# Action item
Gather each line containing the string "Open" from these entries.

Saved entries:
☆ ☆ ☆ ☆ ☆
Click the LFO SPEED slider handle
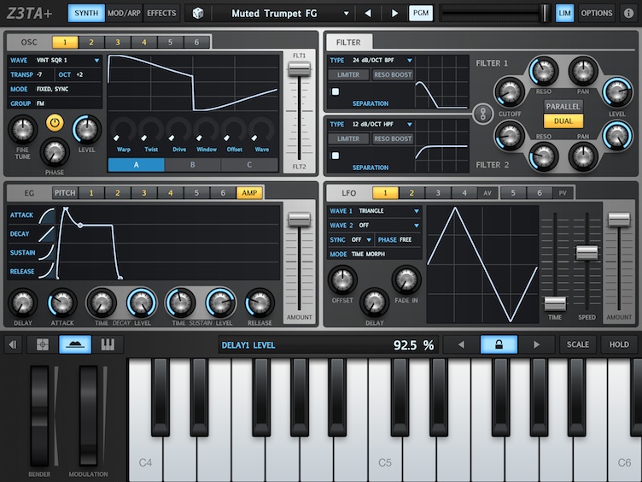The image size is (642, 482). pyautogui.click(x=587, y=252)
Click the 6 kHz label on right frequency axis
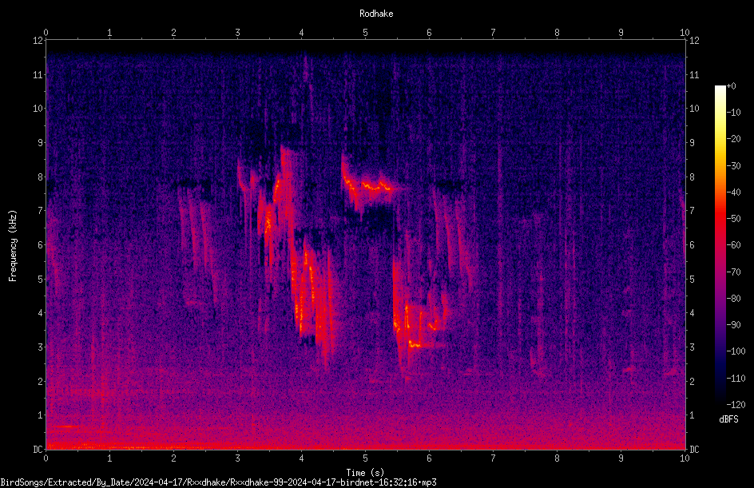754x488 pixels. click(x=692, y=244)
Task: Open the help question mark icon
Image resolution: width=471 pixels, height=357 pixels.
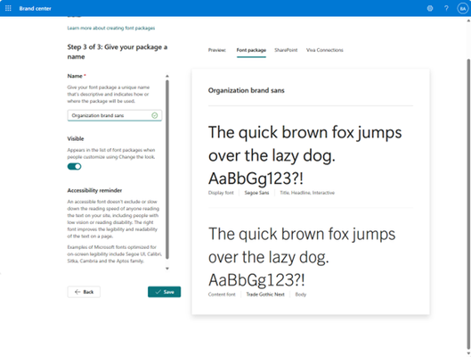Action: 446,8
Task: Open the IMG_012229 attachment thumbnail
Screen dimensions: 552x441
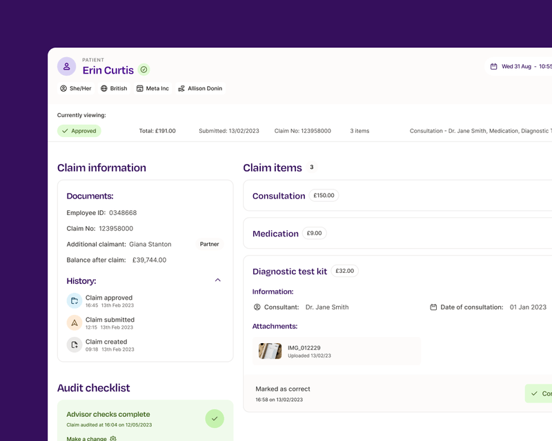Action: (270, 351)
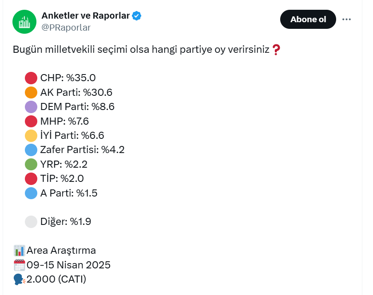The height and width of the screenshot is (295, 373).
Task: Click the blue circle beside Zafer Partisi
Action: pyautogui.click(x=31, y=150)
☆ ☆ ☆ ☆ ☆
# Expected answer
Task: Open the help question mark icon
Task: Open the IMG_012229 attachment thumbnail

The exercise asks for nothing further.